As I mentioned in the previous post, there are a lot of little things that need attention on the machine. Nothing critical – the game plays fine – but can be given a huge visual boost with some attention. What I needed to do first was some research on pole position machines and find a starting point.
I spent a few nights hitting Google with a lot of search queries to find out all I could about the machine. The one I have is the Namco version and not as common as the Atari version – making artwork sourcing much more difficult (if not impossible). I was able to track down photos taken of similar machines at Aussie Arcade (where I hang out a lot) and a second link with some excellent photos taken from several angles (here).
With the images downloaded, I had them printed out and put them into my research notebook. On my previous projects I’ve made a point of keeping notes and research together in a printed format that I can access while in the garage working. It’s handy to have the information within arms reach, and also reference to spot smaller details that don’t always jump out the first time you see the photos.
After some research, I decided on three things I give some initial attention to. These are:
1) Restore black metal brackets (3 of them)

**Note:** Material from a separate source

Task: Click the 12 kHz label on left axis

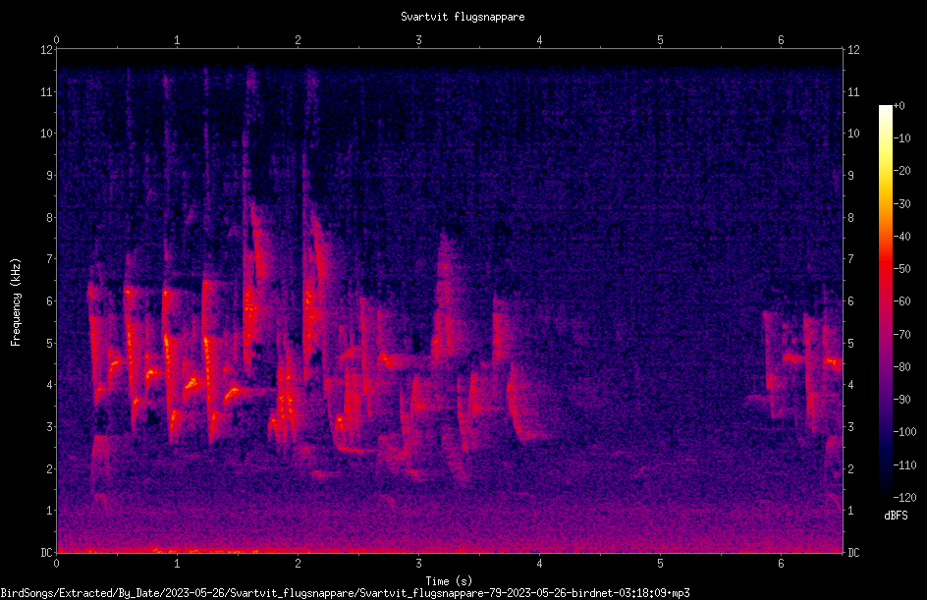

2) Replace black screen bezel & adjust screen settings
3) Replace screen acrylic and have artwork printed for it
All of these can be done in parallel and still leave the machine operation for continued play during the week 🙂 I’m going to focus on point #2 in this post. I will go into more detail about the other two over the coming weeks.
The black screen bezel is in a bit of a sorry state. A large rip in the left side was not good, and the other sides looked like they had seen better days. It appeared a little uneven also as I could see the very edges on one side of the monitor (where the bezel should have been covering).
I had already removed the acrylic to start working towards replacing it, so proceeded to remove the existing bezel. I did it as carefully as possible to retain it and use as a template for constructing a new one. The existing bezel is made out of some thick cardboard. Here it is removed – and it’s certainly seen better days. The “wavey” sides explain the uneven sit when it was attached.
I went and purchased some thick cardboard from an art store to use as a replacement. I also purchased some thinner (cheaper) white cardboard to use as a template (aka practice run). When happy with the template, I could then transfer that to the more expensive black cardboard and know it’s going to fit right.
The template took about an hour to put together. I used the same construction method as the existing bezel, keeping the measurements the same.
Using sticky tape, I put the template together and adjusted until it sat correctly. Here is the template side by side with the original.
Happy the template was going to work, I transferred it to the better quality card and assembled.
While I was looking at the bezel, I figured I would also deal with a few issues around the monitor. I found that when fitting the new bezel it just wouldn’t sit right. After adjusting it a few times it dawned on my that maybe the monitor was actually not sitting correctly. I placed the original bezel back on and sure enough, it only sat in place because it had a tear on the left side and the other edges being worn. The monitor was about 10mm too far forward and also 15mm too far to the left. It also needed to sit about 5mm higher. Very minor adjustments, but enough to make a differences. This explained why my new bezel wouldn’t fit and cover the correct areas.
I love the flip top design on the cockpit – makes easy access to the monitor:
I removed 3 screws holding the monitor panel in place and then adjusted until it was in the correct position and the bezel sat nicely.
One final thing to sort out with the display – the horizontal and vertical position. The current image was slightly too high and to the left. Since the back of the cockpit was already opened to move the monitor, I took the opportunity to adjust the dials and fix the video position. I started by marking the current position of the two dials with a sharpie so I could always undo any changes. After a few adjustments and checking the new position, I was happy with the video position. I also removed additional screws and bits of unused wire that had been left over from previous work.
With the monitor position fixed and secured – it was time to complete the bezel and get it into the machine.
Here is the old and new side by side:
And the new one installed:
To round this update off – while digging around in the back of the machine, something caught my eye. Tucked away in the corner, an old $1 coin that was covered under a mountain of dust. It would be nice to discover a few more of these hiding inside as I restore the machine 🙂
Fantastic Job — do you have the templates in digital format? I’m having to create one for my Tempest, but I don’t have the orginal to work from.
No sorry – the bezel was created by hand off the original and I never went to the trouble of converting it into a reusable digital format.